Сент-Гоур импульсивно целует руку Эвы. Она позволяет ему это, делая лишь робкую попытку отнять руку, словно юная девушка.
Медленно, неуверенно она говорит, что, знай он ее лучше, возможно, и не захотел бы жениться на ней.
С улыбкой, однако насторожившись, Сент-Гоур отвечает, что это невозможно: он и не надеется узнать ее достаточно хорошо.
Продолжая изучать собственные руки, сверкающие драгоценными камнями, которые кажутся неуместными на ее неизящных коротковатых пальцах, Эва говорит, что существуют разные типы знания.
Да? И что же это за типы?
Тщательно подбирая слова, словно опасаясь быть неправильно понятой, Эва объясняет, что один из них связан не с чувствами, а с общественным положением, и что, если бы он знал ее тайну, вероятно, испытывал бы к ней другие чувства… и не так уж стремился бы жениться на ней.

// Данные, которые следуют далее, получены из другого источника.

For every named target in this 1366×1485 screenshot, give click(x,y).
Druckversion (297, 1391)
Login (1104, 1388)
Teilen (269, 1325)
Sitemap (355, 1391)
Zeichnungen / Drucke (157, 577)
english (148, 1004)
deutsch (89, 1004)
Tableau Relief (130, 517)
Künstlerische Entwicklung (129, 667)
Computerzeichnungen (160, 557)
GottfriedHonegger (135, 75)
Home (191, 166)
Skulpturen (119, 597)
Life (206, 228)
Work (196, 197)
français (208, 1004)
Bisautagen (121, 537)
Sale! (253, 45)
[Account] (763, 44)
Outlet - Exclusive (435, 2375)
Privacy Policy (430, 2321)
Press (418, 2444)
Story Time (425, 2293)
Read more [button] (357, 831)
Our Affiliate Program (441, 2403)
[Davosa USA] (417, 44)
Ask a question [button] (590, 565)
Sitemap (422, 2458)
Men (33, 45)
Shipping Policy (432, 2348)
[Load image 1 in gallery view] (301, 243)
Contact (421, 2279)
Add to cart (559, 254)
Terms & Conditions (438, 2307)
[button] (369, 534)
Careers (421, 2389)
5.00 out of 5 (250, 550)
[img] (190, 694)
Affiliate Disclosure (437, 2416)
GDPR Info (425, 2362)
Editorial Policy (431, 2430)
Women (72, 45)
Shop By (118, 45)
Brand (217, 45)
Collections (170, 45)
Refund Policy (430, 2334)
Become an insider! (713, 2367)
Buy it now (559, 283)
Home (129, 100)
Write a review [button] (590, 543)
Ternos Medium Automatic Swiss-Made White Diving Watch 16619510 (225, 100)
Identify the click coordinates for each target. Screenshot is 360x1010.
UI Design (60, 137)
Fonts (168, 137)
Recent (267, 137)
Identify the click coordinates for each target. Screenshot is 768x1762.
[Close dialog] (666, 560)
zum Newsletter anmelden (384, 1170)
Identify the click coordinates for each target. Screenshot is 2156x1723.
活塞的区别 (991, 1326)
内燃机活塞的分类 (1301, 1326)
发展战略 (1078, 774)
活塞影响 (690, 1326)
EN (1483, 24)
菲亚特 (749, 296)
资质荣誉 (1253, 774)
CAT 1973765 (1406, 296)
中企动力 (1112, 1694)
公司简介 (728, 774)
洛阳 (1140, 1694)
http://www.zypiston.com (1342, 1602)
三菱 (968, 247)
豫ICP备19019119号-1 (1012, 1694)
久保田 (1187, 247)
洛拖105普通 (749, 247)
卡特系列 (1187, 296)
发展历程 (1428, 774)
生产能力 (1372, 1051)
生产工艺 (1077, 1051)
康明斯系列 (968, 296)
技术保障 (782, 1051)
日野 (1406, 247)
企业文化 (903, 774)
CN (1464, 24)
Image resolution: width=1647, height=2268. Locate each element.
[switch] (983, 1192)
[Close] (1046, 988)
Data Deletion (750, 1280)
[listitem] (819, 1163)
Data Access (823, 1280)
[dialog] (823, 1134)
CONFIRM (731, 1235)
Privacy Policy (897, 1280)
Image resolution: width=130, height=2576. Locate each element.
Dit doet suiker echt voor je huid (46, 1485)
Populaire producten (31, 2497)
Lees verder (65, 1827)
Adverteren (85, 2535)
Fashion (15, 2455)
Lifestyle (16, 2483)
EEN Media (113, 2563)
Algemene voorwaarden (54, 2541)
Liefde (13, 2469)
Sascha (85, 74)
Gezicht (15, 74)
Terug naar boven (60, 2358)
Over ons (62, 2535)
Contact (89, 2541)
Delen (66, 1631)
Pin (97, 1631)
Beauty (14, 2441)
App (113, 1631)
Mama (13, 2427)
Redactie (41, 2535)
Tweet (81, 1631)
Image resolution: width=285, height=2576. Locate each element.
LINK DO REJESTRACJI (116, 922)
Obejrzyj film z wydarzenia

Другие чувства? Это невозможно!
Тем не менее Сент-Гоур начинает ощущать какой-то холодок внутри. Он нерешительно придвигается, чтобы снова взять руку Эвы, вернее, обе ее руки — такие маленькие, такие холодные! — и согреть их в своих ладонях; он мягко говорит, что не может существовать тайны, которая повлияла бы на его любовь к ней… потому что сама душа его тянется к ее душе, ему кажется, он знает ее тоньше и глубже, чем она сама.
Опустив глаза, Эва отвечает, что он добр, очень добр, тем не менее у него о ней ложное представление, если он верит тому, что говорят люди… например, что, будучи вдовой богатого человека, она и сама богата.
Сент-Гоур нежно сжимает ее руки и возражает: для него не имеет никакого значения, ни малейшего, ее финансовое положение.
Но Эва упрямо настаивает, что имеет, должно иметь, потому что он, человек земной, должно быть, возлагает какие-то надежды на этот брак, «как это делали все многочисленные поклонники», которых впоследствии грубо отвратила от нее правда.
— Но, Эва, дорогая, что же это за правда? — тихо спрашивает Сент-Гоур.
Эва делает глубокий вдох и быстро отвечает:
— Я скажу вам, Алберт, но прошу вас сохранить это в тайне. Как известно только моим поверенным и еще двум-трем лицам, у меня, Эвы Клемент-Стоддард, фактически нет денег, я всего лишь являюсь распорядительницей состояния моего покойного мужа, большая часть которого отойдет к его молодому племяннику через два года, когда тот достигнет совершеннолетия. Разумеется, кое-что и мне останется, нищенкой я никогда не стану, но я вовсе не так богата, как полагают многие. Из гордости мне приходилось играть некую роль. Должна признаться, что при всей своей цельности, я лицемерка, существо тщеславное… Этот дом, его обстановка и даже приобретенные мной произведения искусства, в сущности, не мои,я всего лишь их хранительница. И когда это станет известно, Алберт, когда все узнают, каково мое истинное положение, на снисхождение рассчитывать не придется — да я его и не заслуживаю.